Grafik Pergerakan Harga Saham BHIT
Sumber: Bareksa.com
Sementara itu, MNCN yang merupakan pemilik sejumlah stasiun televisi nasional juga melakukan aksi buyback untuk mempertahankan harga sahamnya. Pada 28 Agustus 2013, MNCN mengumumkan aksi buyback setelah penurunan harga 13,3 persen pada tiga hari perdagangan dari sebelumnya Rp2.825 menjadi Rp2.450. Seiring dengan aksi itu, harga saham MNCN pun sempat menembus Rp3.350 per 19 September 2013.
Setelah tiga bulan aksi buyback dilakukan secara bertahap, harga rata-rata saham MNCN pun kembali mencapai Rp2.743 pada akhir November 2013. Pada 2013, pembelian saham treasuri MNCN mencapai Rp436,64 miliar untuk 145,48 juta lembar saham yang setara dengan 1,03 persen modal disetor perseroan.
Grafik Pergerakan Harga Saham MNCN
Sumber: Bareksa.com
Pada pertengahan 2013, OJK memang mengizinkan emiten untuk melakukan buyback tanpa harus meminta persetujuan RUPS. Syaratnya bila indeks saham secara kumulatif turun 15 persen dalam 3 hari berturut-turut.
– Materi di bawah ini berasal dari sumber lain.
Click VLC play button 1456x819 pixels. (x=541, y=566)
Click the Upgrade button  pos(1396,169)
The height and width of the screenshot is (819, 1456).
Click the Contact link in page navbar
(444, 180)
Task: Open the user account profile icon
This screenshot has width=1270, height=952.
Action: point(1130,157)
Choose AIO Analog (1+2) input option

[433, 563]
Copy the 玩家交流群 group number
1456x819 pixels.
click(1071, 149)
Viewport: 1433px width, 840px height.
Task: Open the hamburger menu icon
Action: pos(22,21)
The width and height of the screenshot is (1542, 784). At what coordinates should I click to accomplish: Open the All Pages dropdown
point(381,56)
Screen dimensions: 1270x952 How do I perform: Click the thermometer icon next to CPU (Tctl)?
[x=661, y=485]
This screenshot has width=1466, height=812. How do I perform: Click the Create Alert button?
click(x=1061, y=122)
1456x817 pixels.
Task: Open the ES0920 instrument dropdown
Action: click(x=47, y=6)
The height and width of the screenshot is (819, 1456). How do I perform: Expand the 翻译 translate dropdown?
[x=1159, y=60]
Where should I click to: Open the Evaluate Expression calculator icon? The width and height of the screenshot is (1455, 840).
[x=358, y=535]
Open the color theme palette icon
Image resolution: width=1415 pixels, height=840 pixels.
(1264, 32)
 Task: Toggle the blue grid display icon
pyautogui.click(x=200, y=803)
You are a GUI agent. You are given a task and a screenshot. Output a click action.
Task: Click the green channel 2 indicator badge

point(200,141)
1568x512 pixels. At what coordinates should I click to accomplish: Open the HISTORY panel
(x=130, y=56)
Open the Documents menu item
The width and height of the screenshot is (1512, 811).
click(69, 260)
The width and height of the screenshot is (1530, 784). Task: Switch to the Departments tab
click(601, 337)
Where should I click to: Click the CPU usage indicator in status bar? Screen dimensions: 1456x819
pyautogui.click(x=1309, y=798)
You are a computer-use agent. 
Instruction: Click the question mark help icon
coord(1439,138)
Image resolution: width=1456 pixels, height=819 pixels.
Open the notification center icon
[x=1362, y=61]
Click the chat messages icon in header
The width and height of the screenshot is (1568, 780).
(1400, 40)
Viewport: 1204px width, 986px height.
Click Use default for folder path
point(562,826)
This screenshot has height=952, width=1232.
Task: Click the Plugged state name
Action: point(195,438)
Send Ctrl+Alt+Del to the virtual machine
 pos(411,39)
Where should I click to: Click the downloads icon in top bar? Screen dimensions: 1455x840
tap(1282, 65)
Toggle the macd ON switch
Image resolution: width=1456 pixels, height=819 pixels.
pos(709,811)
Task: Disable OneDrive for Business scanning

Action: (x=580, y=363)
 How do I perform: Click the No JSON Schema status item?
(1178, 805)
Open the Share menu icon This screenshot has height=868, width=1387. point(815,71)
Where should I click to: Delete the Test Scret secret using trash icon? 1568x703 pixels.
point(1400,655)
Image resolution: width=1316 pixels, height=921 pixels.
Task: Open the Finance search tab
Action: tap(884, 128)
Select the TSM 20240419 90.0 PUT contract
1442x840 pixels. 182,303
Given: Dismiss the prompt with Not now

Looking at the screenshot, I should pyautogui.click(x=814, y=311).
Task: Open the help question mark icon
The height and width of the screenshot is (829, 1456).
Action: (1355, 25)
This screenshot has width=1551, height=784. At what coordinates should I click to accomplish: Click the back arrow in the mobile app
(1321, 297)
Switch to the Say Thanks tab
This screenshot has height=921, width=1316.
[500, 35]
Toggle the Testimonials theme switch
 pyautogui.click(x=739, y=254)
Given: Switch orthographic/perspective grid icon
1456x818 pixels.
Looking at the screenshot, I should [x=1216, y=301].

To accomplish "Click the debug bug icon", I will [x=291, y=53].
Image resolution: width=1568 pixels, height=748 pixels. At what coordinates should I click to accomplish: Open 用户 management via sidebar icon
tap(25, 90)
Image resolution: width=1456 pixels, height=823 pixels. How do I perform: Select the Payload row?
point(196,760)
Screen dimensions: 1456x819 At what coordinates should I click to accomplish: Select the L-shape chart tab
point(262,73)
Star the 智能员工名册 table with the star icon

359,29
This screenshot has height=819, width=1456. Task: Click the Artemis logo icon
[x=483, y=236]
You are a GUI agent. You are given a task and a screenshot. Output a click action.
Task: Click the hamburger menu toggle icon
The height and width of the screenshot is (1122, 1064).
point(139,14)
Batas maksimal pembelian sebesar 20 persen dari modal disetor perseroan.
Pada saat itu, emiten yang ingin melakukan buyback hanya perlu menyampaikan keterbukaan informasi kepada pemegang saham. Pembelian kembali tersebut hanya dapat dilakukan dalam jangka waktu paling lama tiga bulan setelah penyampaian keterbukaan informasi dimaksud. Aturan itu pun akhirnya dicabut pada Mei 2014 karena kondisi pasar nasional sudah menunjukkan perkembangan positif.